### BRANO DEL DOCUMENTO
────────────────────

Costituzione scritta e orale

Si fa finta di credere che sia già stato varato un sistema presidenziale.Così non è

di Davide Giacalone - 16 maggio 2006

I giornali ripetono tutti, con futuristica ammirazione per la velocità: Napolitano giura, poi avvia subito le consultazioni e prestissimo darà l’incarico a Romano Prodi. Splendido, ma se l’incarico deve darlo per forza a Prodi, che le fa a fare le consultazioni? Le domande ingenue possono essere anche sciocche, ma talora nascondono un’evidenza scandalosa, che, in questo caso, è la seguente: quel che si dipana sotto gli occhi di tutto è il divaricarsi fra la Costituzione scritta ed il costume istituzionale, o, detto in altre parole, il rispetto formale e la violazione sostanziale della Costituzione.
Il Presidente avvia le consultazioni perché è a lui che spetta stabilire a chi affidare l’incarico di formare il governo, ed è sempre lui che, su proposta del presidente del Consiglio, nomina i ministri. Questo dice la Costituzione, all’articolo 92. Citarlo non è da pedanti, specie in un mondo d’ipocriti che poi piagniucolano reclamando il rispetto di quel che hanno appena finito di violare. Nella realtà, invece, si fa finta di credere che sia già stato varato un sistema presidenziale, con indicazione diretta e popolare del capo del governo, che, difatti, nessuno dubita sarà Prodi. Il quale Prodi da giorni ripete che ha la lista dei ministri in tasca, e, pur sorvolando sul fatto che i detti ministri si stanno ancora sbudellando per stabilire chi va dove, resta il fatto che questo è l’opposto di quanto scritto nella Costituzione.

────────────────────

### DATI FORNITI

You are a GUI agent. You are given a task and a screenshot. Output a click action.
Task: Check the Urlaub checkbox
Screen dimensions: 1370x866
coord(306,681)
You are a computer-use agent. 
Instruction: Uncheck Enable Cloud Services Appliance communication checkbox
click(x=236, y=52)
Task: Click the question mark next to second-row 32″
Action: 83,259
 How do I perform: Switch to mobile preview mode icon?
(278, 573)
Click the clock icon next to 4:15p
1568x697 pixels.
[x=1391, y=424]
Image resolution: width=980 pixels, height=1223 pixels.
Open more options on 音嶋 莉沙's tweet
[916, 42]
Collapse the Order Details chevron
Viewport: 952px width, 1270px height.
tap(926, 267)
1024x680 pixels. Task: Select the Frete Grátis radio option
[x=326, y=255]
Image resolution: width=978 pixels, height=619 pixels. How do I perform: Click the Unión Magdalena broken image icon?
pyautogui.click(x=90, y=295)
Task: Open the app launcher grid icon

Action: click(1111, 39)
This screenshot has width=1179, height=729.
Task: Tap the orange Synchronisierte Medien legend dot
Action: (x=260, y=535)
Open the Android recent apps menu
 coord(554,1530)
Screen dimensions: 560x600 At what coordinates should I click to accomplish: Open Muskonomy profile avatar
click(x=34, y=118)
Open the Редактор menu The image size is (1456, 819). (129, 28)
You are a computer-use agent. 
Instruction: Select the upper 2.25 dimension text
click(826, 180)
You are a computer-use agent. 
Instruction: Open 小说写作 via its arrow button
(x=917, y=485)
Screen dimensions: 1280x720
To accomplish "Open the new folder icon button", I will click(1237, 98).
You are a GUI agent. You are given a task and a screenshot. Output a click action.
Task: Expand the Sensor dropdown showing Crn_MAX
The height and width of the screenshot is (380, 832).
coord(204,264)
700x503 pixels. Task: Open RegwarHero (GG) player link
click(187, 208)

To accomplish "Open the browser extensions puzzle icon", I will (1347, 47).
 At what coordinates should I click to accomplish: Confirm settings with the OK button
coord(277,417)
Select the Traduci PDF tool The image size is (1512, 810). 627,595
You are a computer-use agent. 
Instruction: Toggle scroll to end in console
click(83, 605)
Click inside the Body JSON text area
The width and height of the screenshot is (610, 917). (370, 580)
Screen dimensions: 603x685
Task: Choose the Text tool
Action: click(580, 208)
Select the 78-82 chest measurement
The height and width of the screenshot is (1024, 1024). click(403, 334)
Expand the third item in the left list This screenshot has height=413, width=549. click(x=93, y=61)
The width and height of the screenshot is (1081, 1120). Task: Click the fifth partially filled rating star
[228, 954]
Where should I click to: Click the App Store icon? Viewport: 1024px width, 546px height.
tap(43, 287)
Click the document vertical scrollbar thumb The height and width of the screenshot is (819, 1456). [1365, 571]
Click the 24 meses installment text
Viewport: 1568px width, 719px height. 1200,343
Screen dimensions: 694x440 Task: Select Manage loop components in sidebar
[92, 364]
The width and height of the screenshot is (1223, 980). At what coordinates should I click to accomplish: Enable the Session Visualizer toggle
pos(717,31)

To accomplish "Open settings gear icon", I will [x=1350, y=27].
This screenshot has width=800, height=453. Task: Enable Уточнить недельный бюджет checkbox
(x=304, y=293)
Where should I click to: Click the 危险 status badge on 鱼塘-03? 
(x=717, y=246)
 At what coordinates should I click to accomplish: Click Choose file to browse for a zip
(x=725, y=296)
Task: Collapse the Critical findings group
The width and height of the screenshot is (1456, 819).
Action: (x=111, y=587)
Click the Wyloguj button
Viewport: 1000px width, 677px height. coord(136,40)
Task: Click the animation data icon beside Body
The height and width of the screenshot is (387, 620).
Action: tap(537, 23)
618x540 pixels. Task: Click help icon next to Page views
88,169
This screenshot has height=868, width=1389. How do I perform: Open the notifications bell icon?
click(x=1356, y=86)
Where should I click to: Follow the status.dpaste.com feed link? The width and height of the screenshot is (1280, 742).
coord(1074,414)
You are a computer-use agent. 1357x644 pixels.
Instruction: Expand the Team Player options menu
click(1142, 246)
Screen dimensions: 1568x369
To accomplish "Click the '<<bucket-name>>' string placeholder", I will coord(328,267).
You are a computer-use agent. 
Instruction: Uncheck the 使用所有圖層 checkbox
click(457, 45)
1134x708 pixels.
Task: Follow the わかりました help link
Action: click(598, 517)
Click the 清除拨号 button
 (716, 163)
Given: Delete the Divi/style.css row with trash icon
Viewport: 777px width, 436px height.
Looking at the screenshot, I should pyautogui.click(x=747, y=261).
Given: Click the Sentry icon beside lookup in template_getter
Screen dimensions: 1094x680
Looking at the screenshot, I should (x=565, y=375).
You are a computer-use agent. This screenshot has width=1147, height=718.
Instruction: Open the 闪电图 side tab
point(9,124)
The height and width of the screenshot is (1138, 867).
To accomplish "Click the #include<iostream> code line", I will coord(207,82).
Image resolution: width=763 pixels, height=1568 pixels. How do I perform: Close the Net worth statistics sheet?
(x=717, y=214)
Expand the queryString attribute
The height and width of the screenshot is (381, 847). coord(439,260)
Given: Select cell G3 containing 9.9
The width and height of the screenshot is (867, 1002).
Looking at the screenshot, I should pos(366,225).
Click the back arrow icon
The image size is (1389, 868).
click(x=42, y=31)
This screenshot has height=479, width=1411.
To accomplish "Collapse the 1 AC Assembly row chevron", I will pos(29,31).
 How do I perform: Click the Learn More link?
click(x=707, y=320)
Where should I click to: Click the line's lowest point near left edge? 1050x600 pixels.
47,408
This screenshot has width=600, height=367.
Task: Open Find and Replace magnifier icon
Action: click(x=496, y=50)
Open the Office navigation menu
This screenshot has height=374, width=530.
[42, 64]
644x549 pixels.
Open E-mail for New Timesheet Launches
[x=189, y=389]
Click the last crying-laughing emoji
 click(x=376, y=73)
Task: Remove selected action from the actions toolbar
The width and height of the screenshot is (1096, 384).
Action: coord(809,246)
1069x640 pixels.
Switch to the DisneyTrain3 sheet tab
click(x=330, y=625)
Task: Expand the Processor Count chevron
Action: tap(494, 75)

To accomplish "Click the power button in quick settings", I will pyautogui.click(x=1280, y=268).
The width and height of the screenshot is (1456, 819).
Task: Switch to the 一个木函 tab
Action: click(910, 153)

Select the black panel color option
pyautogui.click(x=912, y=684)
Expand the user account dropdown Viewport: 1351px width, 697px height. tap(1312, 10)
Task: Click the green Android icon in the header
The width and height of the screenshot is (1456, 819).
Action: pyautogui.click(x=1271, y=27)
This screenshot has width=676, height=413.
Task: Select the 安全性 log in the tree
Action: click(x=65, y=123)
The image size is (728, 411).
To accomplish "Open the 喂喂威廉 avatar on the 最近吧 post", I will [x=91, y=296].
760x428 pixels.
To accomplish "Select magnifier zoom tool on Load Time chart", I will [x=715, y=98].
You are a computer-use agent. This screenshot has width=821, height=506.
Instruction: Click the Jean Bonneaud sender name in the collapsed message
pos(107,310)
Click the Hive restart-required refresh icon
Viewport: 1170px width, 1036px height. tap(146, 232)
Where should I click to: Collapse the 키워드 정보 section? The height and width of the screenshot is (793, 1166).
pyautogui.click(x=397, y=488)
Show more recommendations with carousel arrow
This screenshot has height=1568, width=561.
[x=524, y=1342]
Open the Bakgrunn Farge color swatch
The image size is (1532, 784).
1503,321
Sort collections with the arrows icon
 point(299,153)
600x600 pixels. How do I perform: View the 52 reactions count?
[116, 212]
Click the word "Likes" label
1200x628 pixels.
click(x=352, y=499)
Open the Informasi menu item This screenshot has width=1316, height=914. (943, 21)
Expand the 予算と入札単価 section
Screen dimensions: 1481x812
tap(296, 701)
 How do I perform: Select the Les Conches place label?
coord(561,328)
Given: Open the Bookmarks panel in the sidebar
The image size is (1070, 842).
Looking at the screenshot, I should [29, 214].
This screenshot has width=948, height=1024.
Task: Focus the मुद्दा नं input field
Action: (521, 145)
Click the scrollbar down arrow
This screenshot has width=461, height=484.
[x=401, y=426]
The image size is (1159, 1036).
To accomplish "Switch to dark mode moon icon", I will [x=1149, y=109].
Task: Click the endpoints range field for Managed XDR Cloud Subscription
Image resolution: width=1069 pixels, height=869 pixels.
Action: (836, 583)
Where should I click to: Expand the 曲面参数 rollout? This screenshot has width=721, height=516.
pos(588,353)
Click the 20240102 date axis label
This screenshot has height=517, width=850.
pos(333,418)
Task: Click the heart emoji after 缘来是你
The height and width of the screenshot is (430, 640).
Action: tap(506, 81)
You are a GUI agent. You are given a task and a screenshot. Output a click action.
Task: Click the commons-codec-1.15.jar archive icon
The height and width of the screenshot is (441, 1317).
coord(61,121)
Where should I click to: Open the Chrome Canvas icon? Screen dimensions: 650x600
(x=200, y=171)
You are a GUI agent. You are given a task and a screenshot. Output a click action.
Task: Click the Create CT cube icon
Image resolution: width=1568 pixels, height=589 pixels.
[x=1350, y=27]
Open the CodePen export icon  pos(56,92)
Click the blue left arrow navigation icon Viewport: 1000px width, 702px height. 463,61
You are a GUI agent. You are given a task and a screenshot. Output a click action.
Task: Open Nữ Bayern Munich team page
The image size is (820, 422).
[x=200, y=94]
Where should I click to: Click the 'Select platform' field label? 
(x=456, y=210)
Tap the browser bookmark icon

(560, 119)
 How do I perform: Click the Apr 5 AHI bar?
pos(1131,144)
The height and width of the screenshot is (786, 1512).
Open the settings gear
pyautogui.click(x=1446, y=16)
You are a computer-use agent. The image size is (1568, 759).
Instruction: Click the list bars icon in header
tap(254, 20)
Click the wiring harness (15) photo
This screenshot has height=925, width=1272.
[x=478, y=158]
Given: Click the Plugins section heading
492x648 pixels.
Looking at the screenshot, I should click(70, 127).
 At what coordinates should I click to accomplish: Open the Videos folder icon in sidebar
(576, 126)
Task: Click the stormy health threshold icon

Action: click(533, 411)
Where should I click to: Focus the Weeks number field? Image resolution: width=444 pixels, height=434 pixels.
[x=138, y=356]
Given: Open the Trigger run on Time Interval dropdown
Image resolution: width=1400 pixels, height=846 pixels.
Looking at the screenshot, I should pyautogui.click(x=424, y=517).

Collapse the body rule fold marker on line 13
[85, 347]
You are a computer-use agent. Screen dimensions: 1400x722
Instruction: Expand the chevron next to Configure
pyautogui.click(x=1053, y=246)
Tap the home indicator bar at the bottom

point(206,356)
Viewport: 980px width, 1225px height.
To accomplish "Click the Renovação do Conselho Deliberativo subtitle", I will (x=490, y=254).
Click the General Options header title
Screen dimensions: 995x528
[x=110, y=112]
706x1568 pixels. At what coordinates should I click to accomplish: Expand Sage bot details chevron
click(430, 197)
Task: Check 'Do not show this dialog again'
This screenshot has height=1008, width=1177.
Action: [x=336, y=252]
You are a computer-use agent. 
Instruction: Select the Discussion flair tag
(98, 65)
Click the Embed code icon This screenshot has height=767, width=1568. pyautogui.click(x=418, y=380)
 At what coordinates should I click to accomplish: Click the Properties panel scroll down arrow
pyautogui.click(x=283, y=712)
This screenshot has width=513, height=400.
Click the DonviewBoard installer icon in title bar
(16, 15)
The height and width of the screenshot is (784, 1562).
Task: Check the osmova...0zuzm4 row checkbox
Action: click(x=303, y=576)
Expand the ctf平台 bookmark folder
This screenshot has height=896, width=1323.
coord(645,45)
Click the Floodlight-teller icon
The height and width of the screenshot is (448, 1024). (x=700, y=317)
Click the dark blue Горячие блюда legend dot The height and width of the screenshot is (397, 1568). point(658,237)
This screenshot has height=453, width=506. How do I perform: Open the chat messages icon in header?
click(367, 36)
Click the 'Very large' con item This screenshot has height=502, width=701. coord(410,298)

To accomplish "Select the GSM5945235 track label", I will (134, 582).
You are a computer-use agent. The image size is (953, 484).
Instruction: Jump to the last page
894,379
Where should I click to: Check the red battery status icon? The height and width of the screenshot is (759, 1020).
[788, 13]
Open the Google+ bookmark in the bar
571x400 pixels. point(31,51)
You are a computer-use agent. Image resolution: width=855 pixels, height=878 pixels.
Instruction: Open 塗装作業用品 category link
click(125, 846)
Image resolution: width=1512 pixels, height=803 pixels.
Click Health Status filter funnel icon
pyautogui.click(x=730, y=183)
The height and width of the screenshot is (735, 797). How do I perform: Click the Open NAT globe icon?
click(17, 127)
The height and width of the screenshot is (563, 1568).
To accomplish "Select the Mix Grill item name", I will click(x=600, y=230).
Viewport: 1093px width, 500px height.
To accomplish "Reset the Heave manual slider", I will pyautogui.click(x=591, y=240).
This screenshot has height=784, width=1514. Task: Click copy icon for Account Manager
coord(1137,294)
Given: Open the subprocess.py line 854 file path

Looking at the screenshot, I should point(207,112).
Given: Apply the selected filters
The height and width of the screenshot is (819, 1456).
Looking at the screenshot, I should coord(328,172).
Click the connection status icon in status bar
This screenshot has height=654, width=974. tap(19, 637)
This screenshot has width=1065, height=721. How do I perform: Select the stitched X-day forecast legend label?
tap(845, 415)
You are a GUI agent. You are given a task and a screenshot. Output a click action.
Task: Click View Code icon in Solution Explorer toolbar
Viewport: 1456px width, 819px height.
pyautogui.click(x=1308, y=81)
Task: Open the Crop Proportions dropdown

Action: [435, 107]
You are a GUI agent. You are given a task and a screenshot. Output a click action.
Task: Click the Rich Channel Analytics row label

────────────────────

Elenca, nell'ordine in cui compaiono, tutte le persone indicate per nome nel brano del documento.

Davide Giacalone
Napolitano
Romano Prodi